### Work instruction
The reply is to be the lines from the one with "You are a GUI" through the last line of the records below, each retyped exactly, with pictures left out.

### Exercise data
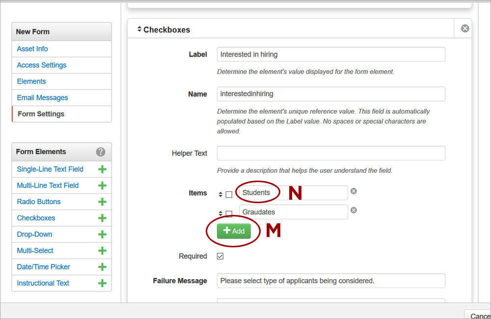Delete the Graudates item
This screenshot has width=491, height=319.
coord(354,210)
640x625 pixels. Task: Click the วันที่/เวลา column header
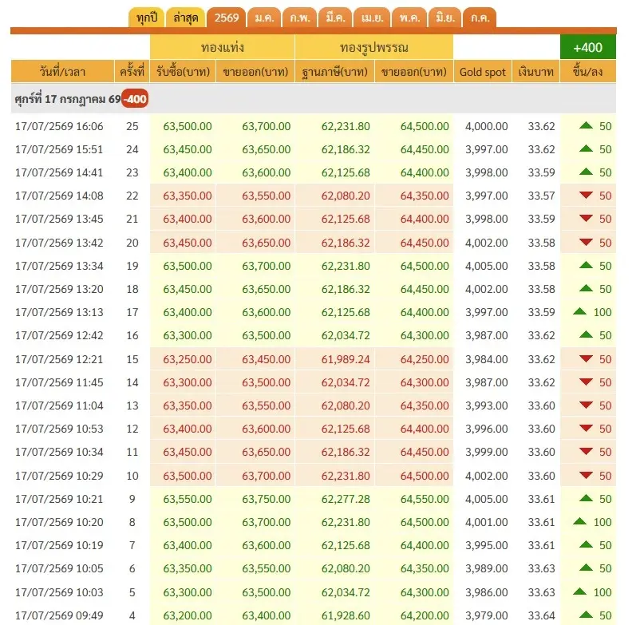coord(62,72)
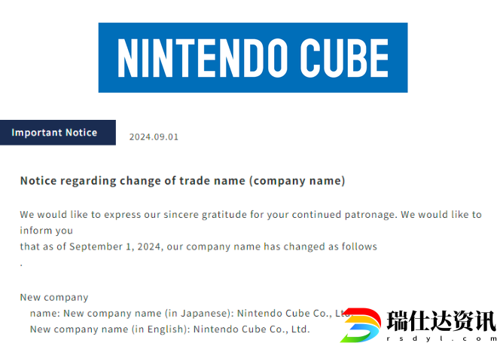The width and height of the screenshot is (503, 346).
Task: Click '(company name)' in the headline
Action: pos(297,181)
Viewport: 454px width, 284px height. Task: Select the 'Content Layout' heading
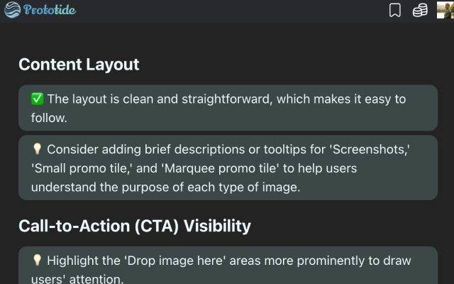(79, 64)
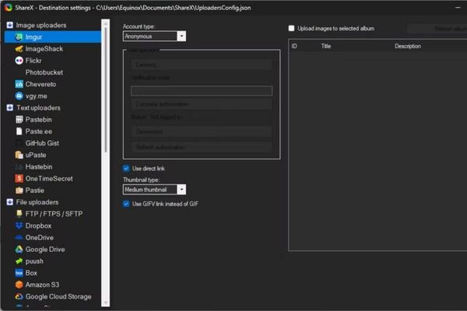Click the Verification code input field
The image size is (467, 311).
(201, 90)
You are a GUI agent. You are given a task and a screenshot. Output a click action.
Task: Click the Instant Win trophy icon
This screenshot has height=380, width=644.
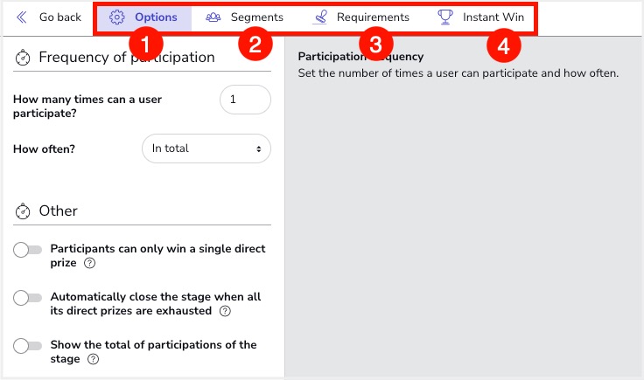tap(445, 17)
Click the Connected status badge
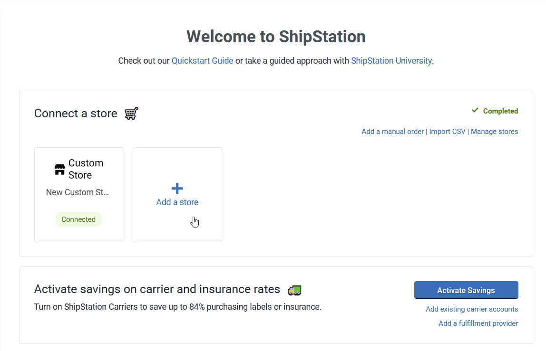Viewport: 546px width, 351px height. (x=78, y=219)
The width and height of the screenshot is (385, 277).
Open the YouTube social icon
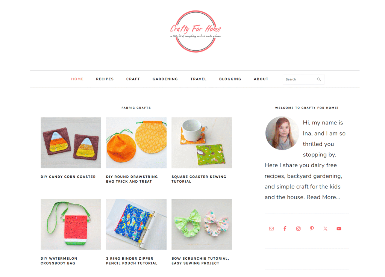pyautogui.click(x=339, y=229)
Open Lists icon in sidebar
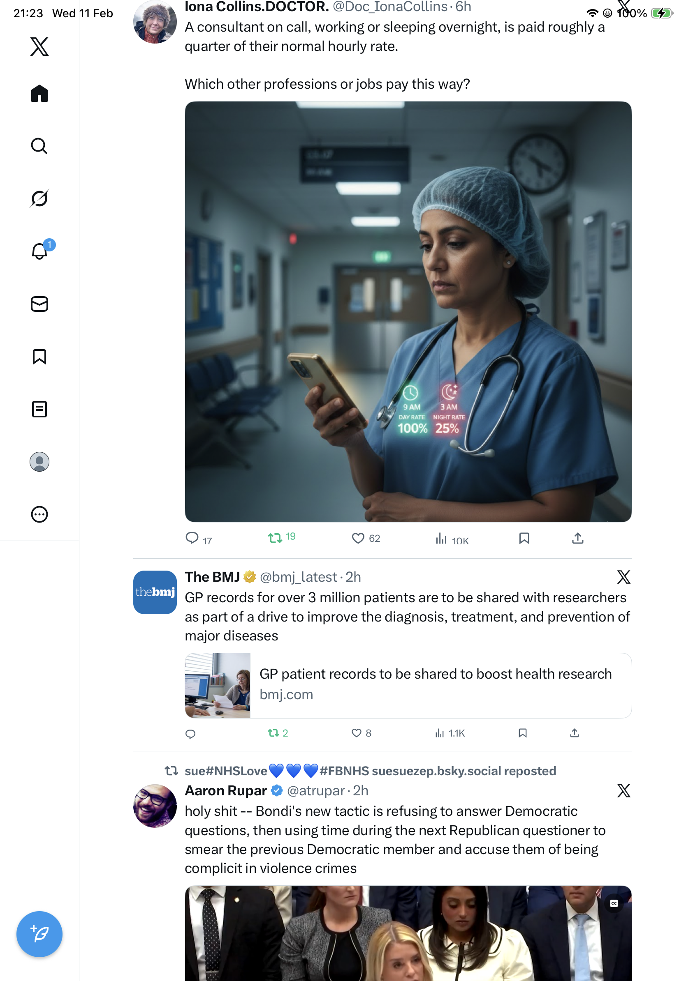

### The answer
You are a GUI agent. You are given a task and a screenshot. Output a click action.
Task: Click the Instant Win trophy icon
This screenshot has height=380, width=644.
tap(445, 17)
Click the Connected status badge
Viewport: 546px width, 351px height. (x=78, y=219)
The width and height of the screenshot is (385, 277).
Open the YouTube social icon
pyautogui.click(x=339, y=229)
Open Lists icon in sidebar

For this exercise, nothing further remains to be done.